The Committee of the Regions’ commission for territorial cohesion policy (COTER) adopted a draft opinion calling for intensifying EU co-funded investment to connect information and ticketing services for public passengers transport at supranational, national, regional and local level. This should be a first, crucial step towards the implementation of an EU-wide integrated platform for information, planning and ticketing services covering all available transport modes and providers across Europe.
In the draft opinion by Petr Osvald (CZ/PES), regions and cities show their full awareness of the huge complexity of the challenge to implement an EU-wide integrated system for multimodal transport planning. They recommend that the EU strategy should initially focus on public passenger transport and only subsequently add individual transport.
With regards to the concrete implementation of the proposed integrated systems, the rapporteur shares the point raised by the European Commission in its working document that the first/last mile are the most complicated stages in terms of travel information and service provision. Since this stage is often managed by local and regional authorities, it is absolutely essential to involve them in both implementing all the methods and monitoring how they work to make sure the whole system functions well.

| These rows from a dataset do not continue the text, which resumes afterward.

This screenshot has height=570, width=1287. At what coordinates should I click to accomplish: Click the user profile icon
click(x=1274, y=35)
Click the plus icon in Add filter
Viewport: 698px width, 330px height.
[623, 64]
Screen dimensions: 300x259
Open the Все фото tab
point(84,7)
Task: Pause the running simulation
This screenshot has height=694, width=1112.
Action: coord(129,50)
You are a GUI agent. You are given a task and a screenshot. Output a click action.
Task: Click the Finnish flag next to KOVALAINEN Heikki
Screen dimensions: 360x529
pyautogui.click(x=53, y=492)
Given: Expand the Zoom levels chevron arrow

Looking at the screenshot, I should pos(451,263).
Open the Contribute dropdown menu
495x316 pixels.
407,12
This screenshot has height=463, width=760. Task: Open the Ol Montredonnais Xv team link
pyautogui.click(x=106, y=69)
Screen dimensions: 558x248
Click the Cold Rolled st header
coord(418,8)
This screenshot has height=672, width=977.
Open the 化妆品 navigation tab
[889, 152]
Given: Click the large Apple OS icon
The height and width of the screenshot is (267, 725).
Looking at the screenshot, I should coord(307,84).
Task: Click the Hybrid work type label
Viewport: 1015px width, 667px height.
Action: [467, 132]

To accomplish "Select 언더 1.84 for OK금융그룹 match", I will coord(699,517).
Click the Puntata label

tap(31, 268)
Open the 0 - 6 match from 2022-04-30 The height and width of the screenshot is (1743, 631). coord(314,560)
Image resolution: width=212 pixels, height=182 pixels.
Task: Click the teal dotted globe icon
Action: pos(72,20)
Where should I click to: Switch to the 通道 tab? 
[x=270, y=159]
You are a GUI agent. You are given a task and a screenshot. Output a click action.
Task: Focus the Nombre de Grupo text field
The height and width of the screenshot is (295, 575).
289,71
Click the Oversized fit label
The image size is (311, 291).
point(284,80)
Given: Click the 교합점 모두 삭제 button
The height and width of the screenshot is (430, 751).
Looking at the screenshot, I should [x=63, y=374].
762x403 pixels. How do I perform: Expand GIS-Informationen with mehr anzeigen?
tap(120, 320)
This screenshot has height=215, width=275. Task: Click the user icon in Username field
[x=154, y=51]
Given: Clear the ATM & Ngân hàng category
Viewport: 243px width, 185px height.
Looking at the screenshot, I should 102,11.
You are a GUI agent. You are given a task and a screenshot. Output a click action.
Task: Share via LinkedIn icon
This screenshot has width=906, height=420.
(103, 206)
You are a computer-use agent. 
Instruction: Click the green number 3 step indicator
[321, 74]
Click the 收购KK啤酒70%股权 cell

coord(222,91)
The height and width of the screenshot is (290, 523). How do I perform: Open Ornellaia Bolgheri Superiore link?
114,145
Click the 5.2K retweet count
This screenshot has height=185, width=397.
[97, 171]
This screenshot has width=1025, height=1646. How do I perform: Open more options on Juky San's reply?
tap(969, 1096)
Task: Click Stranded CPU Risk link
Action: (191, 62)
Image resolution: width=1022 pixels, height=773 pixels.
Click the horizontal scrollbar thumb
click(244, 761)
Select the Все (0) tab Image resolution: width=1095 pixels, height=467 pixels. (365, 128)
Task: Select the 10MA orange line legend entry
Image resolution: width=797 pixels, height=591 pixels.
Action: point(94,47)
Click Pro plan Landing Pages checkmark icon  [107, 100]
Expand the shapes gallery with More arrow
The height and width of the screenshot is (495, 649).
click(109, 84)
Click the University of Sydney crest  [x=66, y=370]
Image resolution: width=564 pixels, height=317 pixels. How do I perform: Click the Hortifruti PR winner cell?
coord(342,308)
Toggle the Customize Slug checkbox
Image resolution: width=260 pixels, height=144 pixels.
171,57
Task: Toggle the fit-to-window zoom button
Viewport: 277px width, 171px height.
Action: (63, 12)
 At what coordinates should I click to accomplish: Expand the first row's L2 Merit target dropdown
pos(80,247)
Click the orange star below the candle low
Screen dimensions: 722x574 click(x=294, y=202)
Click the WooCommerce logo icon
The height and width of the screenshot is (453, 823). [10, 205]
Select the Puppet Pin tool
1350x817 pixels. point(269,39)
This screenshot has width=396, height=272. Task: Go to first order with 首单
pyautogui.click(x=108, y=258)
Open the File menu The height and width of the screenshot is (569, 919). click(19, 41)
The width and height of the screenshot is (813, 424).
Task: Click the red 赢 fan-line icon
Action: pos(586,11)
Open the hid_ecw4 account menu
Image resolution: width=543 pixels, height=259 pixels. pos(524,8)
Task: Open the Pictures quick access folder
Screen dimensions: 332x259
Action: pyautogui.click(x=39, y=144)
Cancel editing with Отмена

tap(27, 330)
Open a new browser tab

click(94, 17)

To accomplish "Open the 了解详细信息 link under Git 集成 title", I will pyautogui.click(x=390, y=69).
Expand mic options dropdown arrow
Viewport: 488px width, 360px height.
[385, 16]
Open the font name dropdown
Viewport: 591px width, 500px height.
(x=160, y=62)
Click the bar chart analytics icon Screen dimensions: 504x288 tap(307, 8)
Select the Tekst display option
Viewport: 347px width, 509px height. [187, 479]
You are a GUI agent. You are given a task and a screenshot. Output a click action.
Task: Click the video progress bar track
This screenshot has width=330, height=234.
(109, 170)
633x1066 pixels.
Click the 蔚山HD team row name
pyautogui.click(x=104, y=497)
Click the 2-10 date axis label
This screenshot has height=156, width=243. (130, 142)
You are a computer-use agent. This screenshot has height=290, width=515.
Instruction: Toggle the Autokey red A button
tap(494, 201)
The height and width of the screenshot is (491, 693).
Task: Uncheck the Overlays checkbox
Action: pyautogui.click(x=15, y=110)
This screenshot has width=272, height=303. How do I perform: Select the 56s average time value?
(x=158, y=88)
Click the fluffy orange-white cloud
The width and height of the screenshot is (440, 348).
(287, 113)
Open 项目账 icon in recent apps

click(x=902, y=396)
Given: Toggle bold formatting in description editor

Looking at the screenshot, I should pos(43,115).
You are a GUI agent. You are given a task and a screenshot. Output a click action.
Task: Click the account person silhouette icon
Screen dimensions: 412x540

Furthermore, the draft opinion stresses that it is essential that each Member State commits to creating a national system bringing together all static transport timetables in operation and enabling public transport connections to be looked for and booked within a single country. This goal could be reached at national level also by introducing the obligation, for transport operators – public and private –, to make about their timetables available. The setting up of such national multimodal timetable information systems would be the first step towards the creation of a similar system for Europe as a whole. This interconnection process could start by interconnecting regional information systems, and subsequently across borders.